▶ **YOUR INSTRUCTIONS**
Each line in the records below, from the one that contains "This screenshot has width=1185, height=530." to the one that contains "Open the DevTools three-dot customize menu", should be reproduced exactly, the first and last included.

━━━━━ DATASET CONTENT

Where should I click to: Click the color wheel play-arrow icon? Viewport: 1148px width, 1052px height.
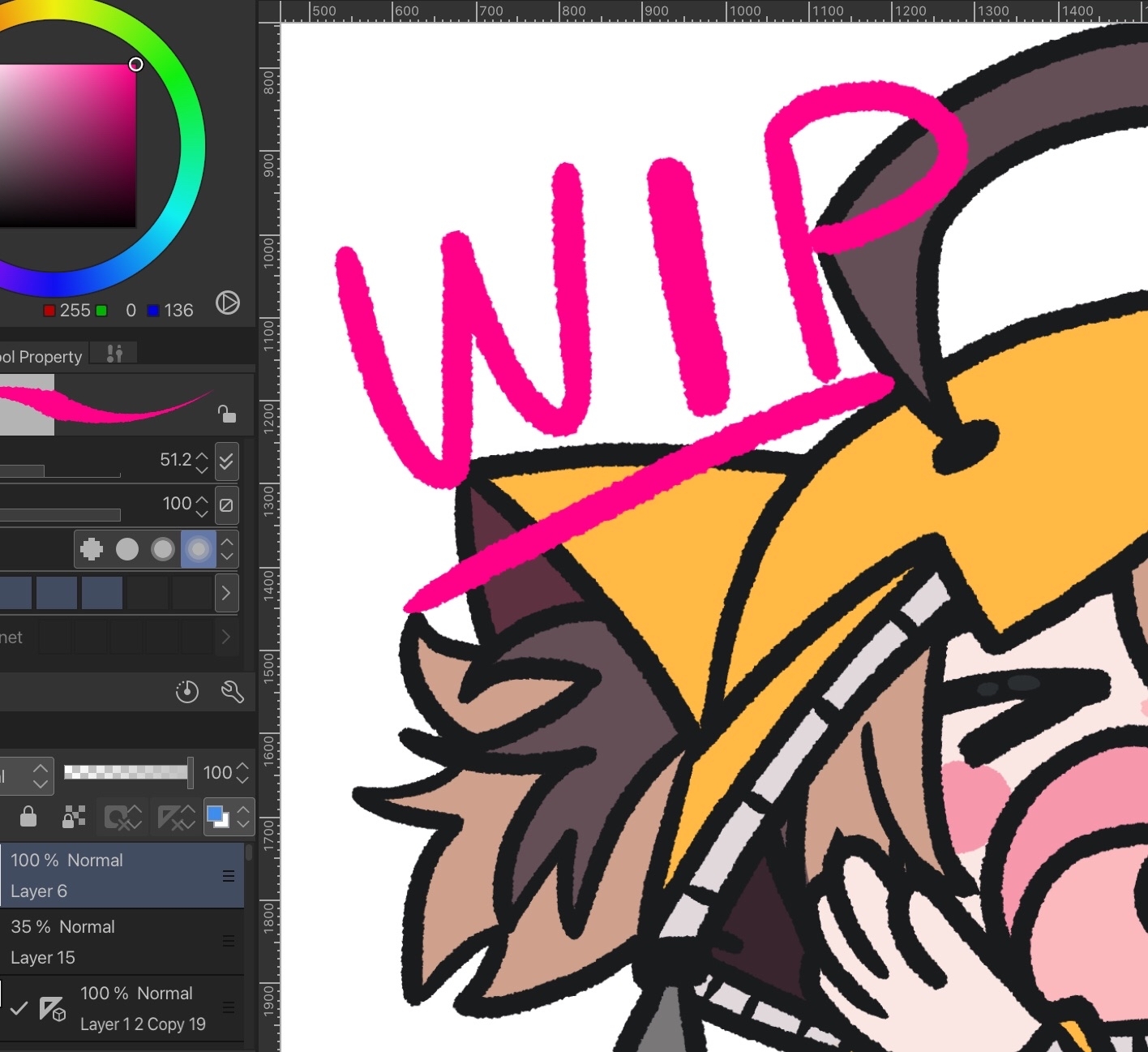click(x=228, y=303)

━━━━━━━━━━
━━━━━ DATASET CONTENT

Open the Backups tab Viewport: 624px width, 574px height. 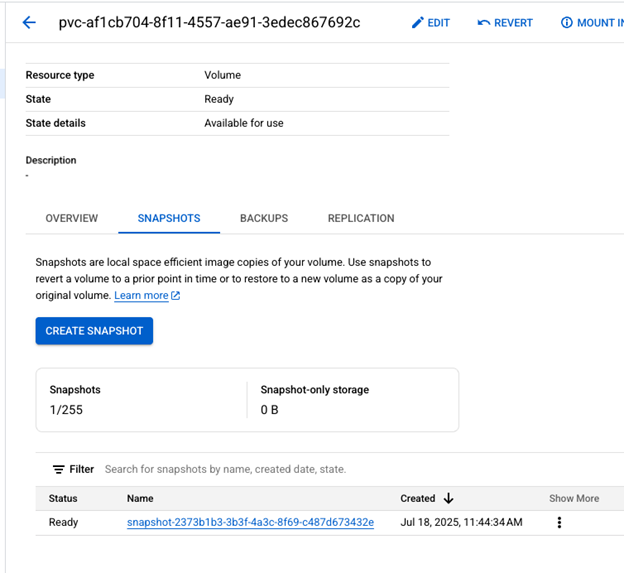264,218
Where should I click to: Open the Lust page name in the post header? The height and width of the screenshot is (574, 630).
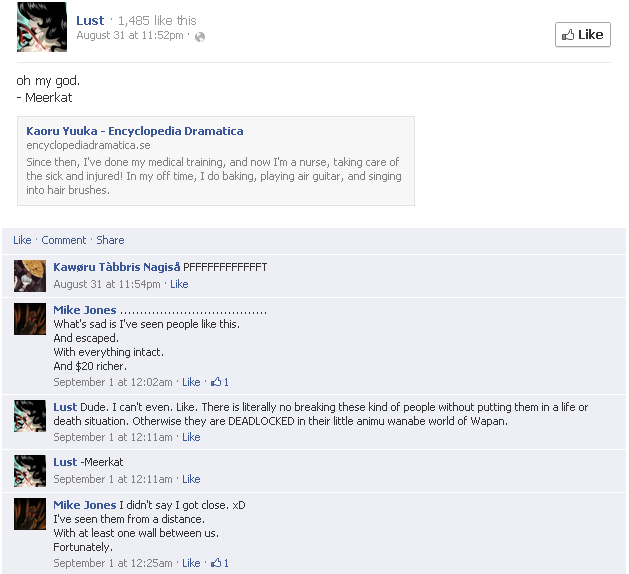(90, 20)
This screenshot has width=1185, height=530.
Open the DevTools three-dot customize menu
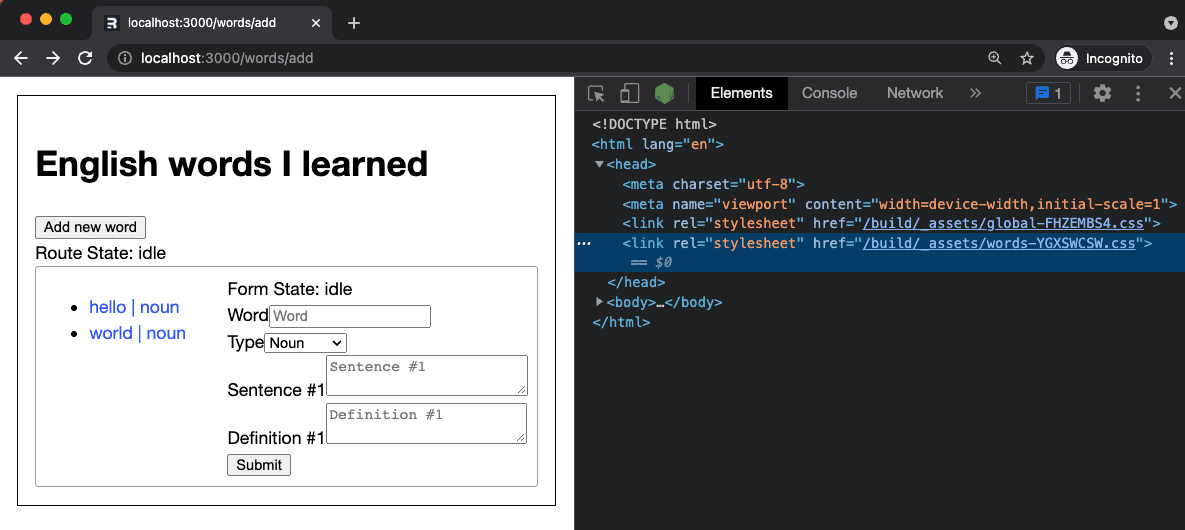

━━━━━━━━━━

▶ **OUTPUT BELOW**
This screenshot has width=1185, height=530.
Open the DevTools three-dot customize menu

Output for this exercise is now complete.